God and Origin of Life

Did the first life originate through natural processes?  Did life begin in the primordial goo without direct involvement of God?  To frame it as a theological question, did God create life directly and immediately, or did God set in motion the mechanical processes by which life would eventuate?

If science ever demonstrates how life could be generated by a recipe of energy and inorganic compounds, it would then be called upon to explain how life did originate that way.  And if scientists succeeded at that, they still would have shown only that the chain of causation back to the fingertip of God is deeper than we imagined.

The Bible

The Bible doesn’t say how God created life in biological terms.  It does teach that He has the power to speak it into existence.  The creation story of the first two chapters of Genesis refers to various creatures being created by God, followed by the phrase “after their kind.”  This hints at speciation right at inception.  On the other hand, the creation story is obviously literary, stylized, and un-scientific.  The list of plants and animals is by no means intended as a complete catalog.  It makes no mention at all of microbes, insects, or dinosaurs, for example.  The emphasis is on God causing life to be because He willed it so, not on the intermediate mechanics He might have employed.

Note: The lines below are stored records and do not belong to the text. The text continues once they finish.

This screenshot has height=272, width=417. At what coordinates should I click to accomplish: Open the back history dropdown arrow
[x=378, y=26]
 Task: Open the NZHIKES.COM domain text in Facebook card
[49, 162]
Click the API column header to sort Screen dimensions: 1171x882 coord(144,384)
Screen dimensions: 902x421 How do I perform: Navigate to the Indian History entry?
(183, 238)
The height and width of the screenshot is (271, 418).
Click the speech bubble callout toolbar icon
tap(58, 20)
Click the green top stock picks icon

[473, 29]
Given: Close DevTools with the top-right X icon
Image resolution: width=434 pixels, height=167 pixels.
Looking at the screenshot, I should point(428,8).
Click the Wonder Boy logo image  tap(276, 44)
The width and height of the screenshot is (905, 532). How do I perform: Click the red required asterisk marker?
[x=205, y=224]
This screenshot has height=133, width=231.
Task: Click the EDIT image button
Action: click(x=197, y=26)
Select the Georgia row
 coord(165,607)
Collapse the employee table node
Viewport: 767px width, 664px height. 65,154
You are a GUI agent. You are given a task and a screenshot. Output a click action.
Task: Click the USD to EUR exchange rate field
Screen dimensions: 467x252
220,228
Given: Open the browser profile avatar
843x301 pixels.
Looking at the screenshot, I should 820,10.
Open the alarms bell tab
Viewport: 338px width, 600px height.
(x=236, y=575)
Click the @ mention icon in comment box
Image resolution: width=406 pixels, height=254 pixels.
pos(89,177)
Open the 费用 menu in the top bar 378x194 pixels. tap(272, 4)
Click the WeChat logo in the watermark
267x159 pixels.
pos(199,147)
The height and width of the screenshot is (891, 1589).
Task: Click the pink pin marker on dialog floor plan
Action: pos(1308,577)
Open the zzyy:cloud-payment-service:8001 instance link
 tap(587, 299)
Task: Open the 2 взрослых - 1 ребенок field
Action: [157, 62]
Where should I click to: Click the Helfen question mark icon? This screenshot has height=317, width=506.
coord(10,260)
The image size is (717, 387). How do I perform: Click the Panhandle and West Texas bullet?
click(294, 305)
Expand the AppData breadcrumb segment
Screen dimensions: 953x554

Where does this leave us for purposes of understanding the secular orthodoxy that life developed from non-life with no supernatural intervention?  Well in the first place, it is possible for God to be true, but the Bible not.  God should not be counted out because many people believe Him to be revealed in the Bible.  But in the second place, even if the Bible is true (which it is) it does not relate a means of life’s origination that is inconsistent with what we observe through science.  There is no reason to believe God is irrelevant to the origin of life just because the Bible doesn’t read like a science textbook.

Prejudice

God is excluded on grounds of prejudice, not evidence.  Secularist dogma is that life originated from non-life; that we just don’t yet know how.  The hypothesis that God created life, by whatever mechanism, is excluded a priori, not as a rational conclusion from evidence.  The rationality of regarding God as the creator of life is not questioned because the evidence demands it, but rather because belief in God is itself considered irrational, therefore any hypothesis of origins which includes God is rejected without a hearing.

Greatest Plausibility

But if one were to consider the mere possibility of there being a God who creates, then the suggestion that He created life seems more likely than the purely materialist hypothesis.  Man has not created life.  It would seem that the very simplest forms of life might be create-able by man, but it hasn’t happened.  No theory advanced thus far about early conditions of earth is convincing for non-life becoming life.  No such theory would explain the startling variety of life, either, unless we adopt as true the proliferation of species through Evolution, a theory which has some problems of its own.

The Life Force, and Time

Perhaps the most glaring omission from all materialist life-origin theories, however, is explanation of the elements of self-replication and survival.  This is not to say that there are no biological explanations for how existing organisms survive and reproduce.  There are.  But what’s missing is what we might call here the “life-force;” the impelling drives to stay alive, and to reproduce.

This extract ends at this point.